- GIVEN TASK:
Could you print every line of the records below word for word, leaving the pictures out?

## begin DATA

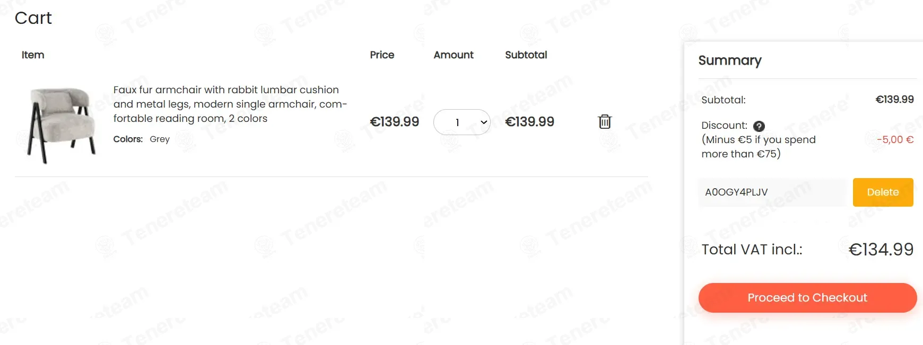Remove the armchair with the trash icon
This screenshot has width=923, height=345.
tap(605, 121)
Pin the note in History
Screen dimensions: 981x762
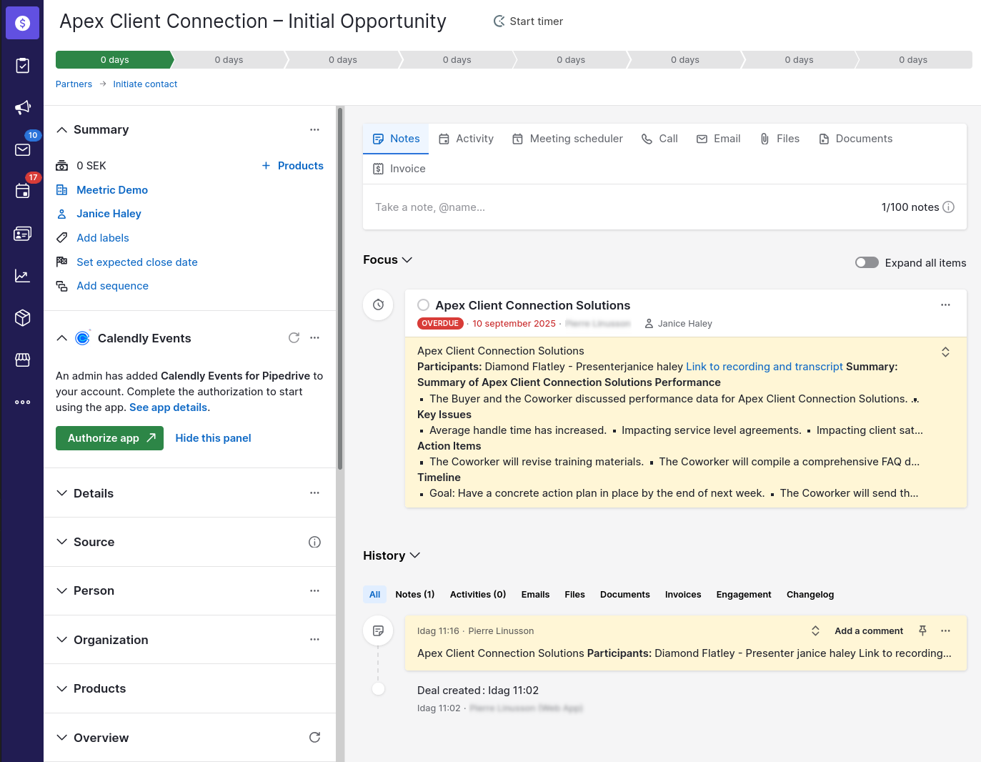tap(922, 630)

## end DATA

- RESULT FOR THIS EXERCISE:
Remove the armchair with the trash icon
This screenshot has width=923, height=345.
tap(605, 121)
Pin the note in History
Screen dimensions: 981x762
tap(922, 630)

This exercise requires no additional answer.